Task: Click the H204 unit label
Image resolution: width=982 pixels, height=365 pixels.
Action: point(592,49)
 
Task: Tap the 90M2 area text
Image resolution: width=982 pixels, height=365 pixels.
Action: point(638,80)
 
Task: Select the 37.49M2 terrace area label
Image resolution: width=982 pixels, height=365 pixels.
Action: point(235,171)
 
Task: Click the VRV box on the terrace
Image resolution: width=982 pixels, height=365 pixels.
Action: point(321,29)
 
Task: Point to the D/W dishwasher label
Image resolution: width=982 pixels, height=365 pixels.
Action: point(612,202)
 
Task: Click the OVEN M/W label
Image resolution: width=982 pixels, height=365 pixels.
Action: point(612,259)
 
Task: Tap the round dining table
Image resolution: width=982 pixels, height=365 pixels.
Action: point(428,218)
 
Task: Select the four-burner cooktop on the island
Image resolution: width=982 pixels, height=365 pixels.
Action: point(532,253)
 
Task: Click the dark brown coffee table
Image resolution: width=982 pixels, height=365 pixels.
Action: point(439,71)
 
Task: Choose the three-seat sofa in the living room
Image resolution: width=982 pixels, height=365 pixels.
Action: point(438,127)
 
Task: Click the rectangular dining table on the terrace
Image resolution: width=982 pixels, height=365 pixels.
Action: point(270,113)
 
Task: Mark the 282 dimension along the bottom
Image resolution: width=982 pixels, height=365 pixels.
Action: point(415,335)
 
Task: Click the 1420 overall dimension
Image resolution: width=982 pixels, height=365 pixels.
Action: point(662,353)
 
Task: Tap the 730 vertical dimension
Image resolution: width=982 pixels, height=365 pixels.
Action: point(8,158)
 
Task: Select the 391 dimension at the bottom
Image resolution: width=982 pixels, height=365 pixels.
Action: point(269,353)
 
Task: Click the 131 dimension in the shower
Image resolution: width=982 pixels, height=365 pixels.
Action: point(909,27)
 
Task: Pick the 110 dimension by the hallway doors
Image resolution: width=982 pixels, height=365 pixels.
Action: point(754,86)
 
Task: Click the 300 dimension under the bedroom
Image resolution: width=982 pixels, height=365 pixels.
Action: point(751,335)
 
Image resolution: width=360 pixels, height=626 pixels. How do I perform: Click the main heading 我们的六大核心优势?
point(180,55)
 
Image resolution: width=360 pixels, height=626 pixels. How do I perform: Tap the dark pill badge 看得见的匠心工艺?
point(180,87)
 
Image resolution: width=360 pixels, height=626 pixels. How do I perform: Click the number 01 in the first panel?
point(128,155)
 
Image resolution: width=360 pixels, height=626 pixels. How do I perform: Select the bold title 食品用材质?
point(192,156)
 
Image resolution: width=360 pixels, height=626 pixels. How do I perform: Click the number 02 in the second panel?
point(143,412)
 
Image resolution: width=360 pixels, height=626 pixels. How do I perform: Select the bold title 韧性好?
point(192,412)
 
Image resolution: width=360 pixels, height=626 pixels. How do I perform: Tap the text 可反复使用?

◆ ◆ ◆ ◆ ◆ ◆ ◆

▶ _Required task_
Reproduce all of the rows above verbatim, from the first line through the last.

▶ _Problem solution_
Task: Click the H204 unit label
Image resolution: width=982 pixels, height=365 pixels.
Action: point(592,49)
 
Task: Tap the 90M2 area text
Image resolution: width=982 pixels, height=365 pixels.
Action: point(638,80)
 
Task: Select the 37.49M2 terrace area label
Image resolution: width=982 pixels, height=365 pixels.
Action: point(235,171)
 
Task: Click the VRV box on the terrace
Image resolution: width=982 pixels, height=365 pixels.
Action: point(321,29)
 
Task: Point to the D/W dishwasher label
Image resolution: width=982 pixels, height=365 pixels.
Action: point(612,202)
 
Task: Click the OVEN M/W label
Image resolution: width=982 pixels, height=365 pixels.
Action: point(612,259)
 
Task: Tap the round dining table
Image resolution: width=982 pixels, height=365 pixels.
Action: point(428,218)
 
Task: Select the four-burner cooktop on the island
Image resolution: width=982 pixels, height=365 pixels.
Action: point(532,253)
 
Task: Click the dark brown coffee table
Image resolution: width=982 pixels, height=365 pixels.
Action: point(439,71)
 
Task: Choose the three-seat sofa in the living room
Image resolution: width=982 pixels, height=365 pixels.
Action: point(438,127)
 
Task: Click the rectangular dining table on the terrace
Image resolution: width=982 pixels, height=365 pixels.
Action: point(270,113)
 
Task: Mark the 282 dimension along the bottom
Image resolution: width=982 pixels, height=365 pixels.
Action: point(415,335)
 
Task: Click the 1420 overall dimension
Image resolution: width=982 pixels, height=365 pixels.
Action: point(662,353)
 
Task: Tap the 730 vertical dimension
Image resolution: width=982 pixels, height=365 pixels.
Action: point(8,158)
 
Task: Select the 391 dimension at the bottom
Image resolution: width=982 pixels, height=365 pixels.
Action: point(269,353)
 
Task: Click the 131 dimension in the shower
Image resolution: width=982 pixels, height=365 pixels.
Action: point(909,27)
 
Task: Pick the 110 dimension by the hallway doors
Image resolution: width=982 pixels, height=365 pixels.
Action: point(754,86)
 
Task: Click the 300 dimension under the bedroom
Image resolution: width=982 pixels, height=365 pixels.
Action: point(751,335)
 
Image resolution: width=360 pixels, height=626 pixels. How do I perform: Click the main heading 我们的六大核心优势?
point(180,55)
 
Image resolution: width=360 pixels, height=626 pixels. How do I perform: Tap the dark pill badge 看得见的匠心工艺?
point(180,87)
 
Image resolution: width=360 pixels, height=626 pixels. How do I perform: Click the number 01 in the first panel?
point(128,155)
 
Image resolution: width=360 pixels, height=626 pixels. How do I perform: Select the bold title 食品用材质?
point(192,156)
 
Image resolution: width=360 pixels, height=626 pixels. How do I perform: Click the number 02 in the second panel?
point(143,412)
 
Image resolution: width=360 pixels, height=626 pixels. How do I perform: Select the bold title 韧性好?
point(192,412)
 
Image resolution: width=360 pixels, height=626 pixels. How do I perform: Tap the text 可反复使用?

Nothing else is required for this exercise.